The chakras as described above, are part of our subtle body and are also connected to nadis or energy currents. There are 72,000 nadis that move throughout our entire body running in similar patterns to our nervous system. The sushumna nadi is the central nadi and runs up and down the spine, similar to our central nervous system (brain and spinal column) and connecting each chakra. We also have 2 other main nadis, the ida and pingala. These reflect both Yin (ida) and Yang (pingala) tendencies of feminine-masculine, cold-heat, calming-energetic. These two nadis start in the base of our spine or Root Chakra and interweave through each chakra.

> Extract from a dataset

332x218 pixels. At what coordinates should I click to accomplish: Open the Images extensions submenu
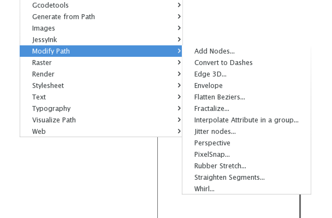[43, 28]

In Meditation as Medicine, written by: Dharma Singh Kalsa, MD and Cameron Stauth, the nadis are discussed in terms of their connection to our brain: “Three nadis are of particular importance, because they are connected to the brain’s limbic system, which controls memory and emotion. It also coordinates the functions of the hypothalamus, and helps control the endocrine system’s master gland, the pituitary. These three nadis, the ida, pingala, and sushumna, have a tremendously important effect on the body’s biochemistry.”
This connection from eastern thought to western science is what is bringing more and more attention to the benefits of meditation. Among others, meditation has been linked to reducing stress by increasing melatonin and serotonin and reducing cortisol, to improve insomnia and decrease chronic pain. In a 2012 study published by the American Heart Association, TM (Transcendental Meditation) was shown to decrease heart attack and stroke by 48% for those diagnosed with heart disease. “We hypothesized that reducing stress by managing the mind-body connection would help improve rates of this epidemic disease,” said Robert Schneider, M.D., lead researcher “It appears that Transcendental Meditation is a technique that turns on the body’s own pharmacy — to repair and maintain itself.”
As per above, the easiest way to start a meditation practice is to just do it. What about now? Sit up in your chair, close your eyes and take 5 deep breaths in and out. Notice the shifts you feel mentally, energetically, physically. The best reasons to practice meditation are for those that resonate with you, as that will call you back again and again. Namasté.